Phase 5: DNS + Expose Gitea & ArgoCD

Now that Traefik has an external IP and cert-manager is running, we can:

  1. Point DNS at the NLB IP
  2. Create the Gitea and ArgoCD ingress resources (with TLS)

5.1 Update DNS

Point the following records to the Traefik NLB IP (from Phase 4):

git.prod.t01tt.tech       → <NLB-IP>
argocd.prod.t01tt.tech    → <NLB-IP>
grafana.prod.t01tt.tech   → <NLB-IP>

Also create a wildcard for future hosts:

*.prod.t01tt.tech         → <NLB-IP>

5.2 Apply Ingresses

kubectl apply -f bootstrap/gitea/ingress.yaml
kubectl apply -f bootstrap/argocd/ingress.yaml

5.3 Wait for TLS Certificates

kubectl get certificate -A -w
# Wait for all to show Ready=True:
#   gitea        gitea-tls                    True
#   argocd       argocd-tls                   True
#   metrics      grafana-tls                  True

Troubleshooting: If certificates are stuck in Pending:

  • Check DNS resolves: dig git.prod.t01tt.tech — must return the NLB IP
  • Check cert-manager logs: kubectl logs -n cert-manager deploy/cert-manager
  • Check challenge: kubectl get challenges -A

Phase 6: Verify Everything

Gitea

https://git.prod.t01tt.tech

Login with the admin credentials from Phase 1. Verify the yandex-prod repo exists.

ArgoCD

https://argocd.prod.t01tt.tech

Login with admin + password from Phase 3. All apps should show green (Synced + Healthy).
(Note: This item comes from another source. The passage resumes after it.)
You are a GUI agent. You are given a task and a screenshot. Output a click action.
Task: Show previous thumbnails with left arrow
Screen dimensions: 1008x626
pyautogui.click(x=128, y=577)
The Ingress health may show Healthy immediately (by design — see values.yaml customization).

Grafana

https://grafana.prod.t01tt.tech

Login with admin / change-me. Check that VM k8s-stack dashboards are available.

PostgreSQL

kubectl get databases -n cnpg
# Expected: 8 Database resources, one per homeserver

kubectl get pods -n cnpg
# Expected: shared-pg-1, shared-pg-2, shared-pg-3 (Running)

ArgoCD Repo Connection

argocd repo list
# Expected: the Gitea repo with status "Successful"

If not connected, re-add via ArgoCD CLI:

argocd repo add http://gitea.gitea.svc.cluster.local:3000/admin/master.git \
  --name yandex-prod \
  --type git

Or in the ArgoCD UI: Settings → Repositories → Connect repo.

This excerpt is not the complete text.